YOUR INSTRUCTIONS -
From the news article below about the Yvonne Fletcher case, extract word for word the part that begins with the words containing "Matouk is the" and ends with "told the BBC.".

EXERCISE PASSAGE -
|---|

A former colleague of WPC Yvonne Fletcher says investigators are closer than they have “ever been” to achieving justice.
Former PC John Murray, who witnessed the 1984 shooting outside the Libyan embassy in London, is in Libya in a bid to bring her killer to justice.
He said a member of Libya’s new government had assured him that Matouk Mohammed Matouk would stand trial, if he is caught.
Matouk is the only suspect believed to be alive, but he is currently on the run from the new regime.
In August Libya’s new reconstruction minister, Farage Sayeh, told Channel 4 News that Scotland Yard detectives would be welcomed into the country to investigate the murder.
Yvonne’s mother Queenie Fletcher has previously said the toppling of the Gaddafi regime offers the “best chance yet” of bringing her daughter’s killer to justice.
John Murray was standing just yards from WPC Fletcher when she was gunned down and travelled in the ambulance to hospital.
He told the wounded policewoman, who was conscious at the time, that he would ensure her assailants were brought to justice.
“Twenty-seven years is a very long time but my trip here to Libya has brought me closer than ever to a final conclusion,” he told the BBC.
“It’s strange, here in Tripoli, the support from the Libyan people, the support from the NTC (National Transitional Council), they all know about Yvonne Fletcher, they all know what happened.
“They all know the people who were responsible and I’m really overwhelmed by their support.”
“We believe he (Matouk) is still in Tripoli,” Mr Murray said.
“The NTC are actively looking for him as well but I’ve got no doubt that very, very soon he will be detained.”
And he said that Abdul Hafiz Ghoga, the NTC’s vice-chairman, had offered him “tremendous hope”, stating that if the man is detained, he will be prosecuted and could be extradited to Britain.
WPC Fletcher was shot while policing a protest outside the Libyan embassy.
As she lay in an ambulance before she died, Mr Murray “cradled her head”, promising his colleague he would find her attackers.
“When she was still conscious, I said to her ‘Don’t worry, Yvonne, I will find the people who did this, don’t worry, we will get them’,” he said.
Last month rebel officials in Tripoli said one suspect, Abdulqadir al-Baghdadi, an official in the embassy at the time, had been shot in the head.
Junior diplomat Abdulmagid Salah Ameri, who was suspected of firing the fatal shots, was never traced after he was deported along with other embassy officials following an 11-day stand-off, and is thought to have died.

|---|

Collected data -
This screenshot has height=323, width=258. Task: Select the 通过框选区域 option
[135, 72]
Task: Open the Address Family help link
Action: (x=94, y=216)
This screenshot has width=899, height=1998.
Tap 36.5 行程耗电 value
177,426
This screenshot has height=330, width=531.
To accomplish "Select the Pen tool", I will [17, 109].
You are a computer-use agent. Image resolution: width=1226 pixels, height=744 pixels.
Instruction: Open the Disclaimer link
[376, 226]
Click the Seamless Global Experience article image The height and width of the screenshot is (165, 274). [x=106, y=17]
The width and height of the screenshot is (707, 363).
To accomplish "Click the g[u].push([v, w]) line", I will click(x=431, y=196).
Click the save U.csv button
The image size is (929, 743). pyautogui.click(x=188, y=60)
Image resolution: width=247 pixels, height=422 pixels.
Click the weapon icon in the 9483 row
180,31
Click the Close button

|---|

ANSWER FOR THE TASK -
Matouk is the only suspect believed to be alive, but he is currently on the run from the new regime.
In August Libya’s new reconstruction minister, Farage Sayeh, told Channel 4 News that Scotland Yard detectives would be welcomed into the country to investigate the murder.
Yvonne’s mother Queenie Fletcher has previously said the toppling of the Gaddafi regime offers the “best chance yet” of bringing her daughter’s killer to justice.
John Murray was standing just yards from WPC Fletcher when she was gunned down and travelled in the ambulance to hospital.
He told the wounded policewoman, who was conscious at the time, that he would ensure her assailants were brought to justice.
“Twenty-seven years is a very long time but my trip here to Libya has brought me closer than ever to a final conclusion,” he told the BBC.